Whereas these data collection points have proved to have loopholes that terrorists have exploited by registering fake details, the majority of Kenyans do fill their actual personal details in these building registers [16]

Cases of mobile and online fraud have continued to increase, often targeting users of M-pesa [17]mobile money service — the most popular way to pay for goods and services both online and offline in Kenya. M-pesa is a service by Safaricom, a public limited company and one of Kenya’s largest mobile network operators.

It has also become a common practice among Kenyan businesses that accept M-pesa payments that use the Paybill service to spam their customers with promotional messages from contacts collected with the sole purpose of facilitating a payment transaction.

Kenya’s ICT practitioners hailed the signed bill [24] as a good regulatory framework for the industry and have urged the government to fast track the composition of guidelines and regulations around the data protection law in consultation with their industry.

Concerns on enforcement

The enforcement of this new law shall be carried out by the office of the Data Protection Commissioner, a body that shall be created and headed by the data commissioner who will be recruited and employed by the Public Service Commission upon appointment by the president and subject to the approval of the National Assembly. The DPC will run under the Ministry of Information Communications and Technology (ICT).  The commissioner will receive and investigate violations, with the power to file lawsuits and impose fines.

According to Kenyans online, this is only the beginning. A major hurdle will be the implementation and enforcement of this law against the biggest culprits — digital lending apps. These apps use predatory and unethical tactics [25] that require access to users’ smartphone data in a bid to determine creditworthiness and recover loans from defaulters and retail businesses that spam their customers with promotional text messages.

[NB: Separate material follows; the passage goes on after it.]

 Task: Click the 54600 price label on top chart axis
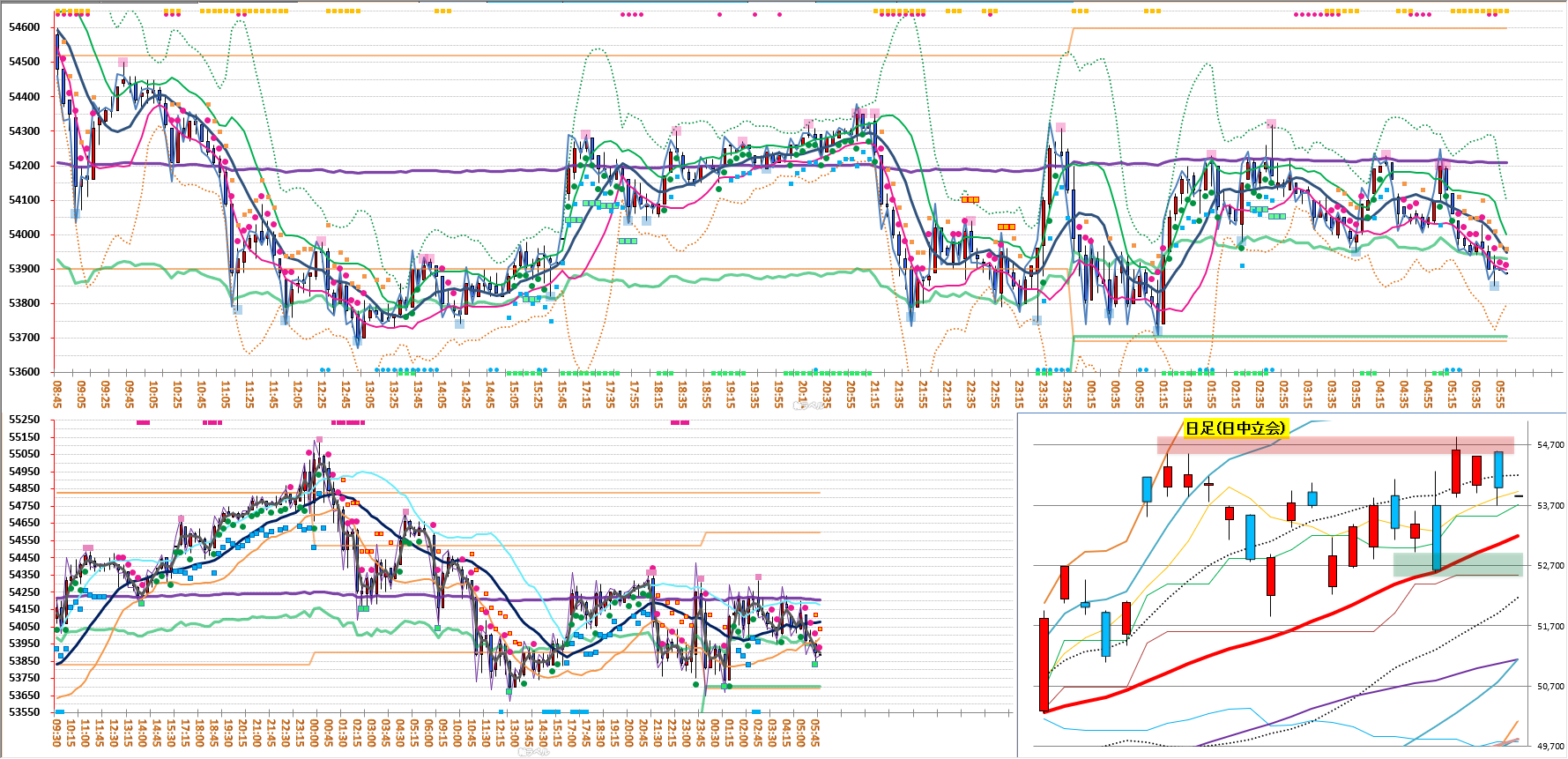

Critics have raised concerns on the timing of the signing which comes at the heels of an uproar by Kenyans regarding the massive implementation of the National Integrated Identity Management System (NIIMS) – better known as Huduma Namba — which was heavily criticized by privacy advocates. 

NIIMs is a national program [29] introduced by the Kenyan government in April 2019 for the establishment of a mass biometric registration system with the objective of creating, managing and storing Kenya’s population data and as the “single source of truth” of information about Kenyan citizens and foreigners residing in the country. 

Kenyan freelance writer, Rasnah Warah recently opined an article [30] on why the signing of the data bill is meant to fast track the implementation of Huduma Numba, which many were opposed to earlier due to a lack of a proper framework. She reads malice in the hurried manner with which the new data protection bill was passed into law. She believes it was created as a gateway for commercial interests of the Huduma Numba national exercise in which citizens will be driven into a debt trap.

Her sentiments have also been shared by renowned Kenyan economist David Ndii, whose article “Crony Capitalism and State Capture 2: Documents Reveal the Kenyatta Family’s Plans to Take over Lending to SMEs [31],” delves into the details of a proposed mobile phone lending platform in which the Kenyatta family-owned bank, NCBA [32], has vast interests. 

The proposed initiative is a “collaborative initiative to bridge the access to credit by micro and small enterprises.” 

Interestingly, on the day President Kenyatta signed the bill into law, he was flanked by executives from Amazon, who announced their plans [33] to set up an Amazon Web Services Edge Location in Kenya. Amazon operates Amazon Web Services — the largest cloud-computing platform in the world.

It remains to be seen whether or not the new law will protect the rights of Kenyan citizens or merely serve as a conduit through which private data can legally be acquired, stored and used for commercial purposes by players higher up in the digital capitalism food chain.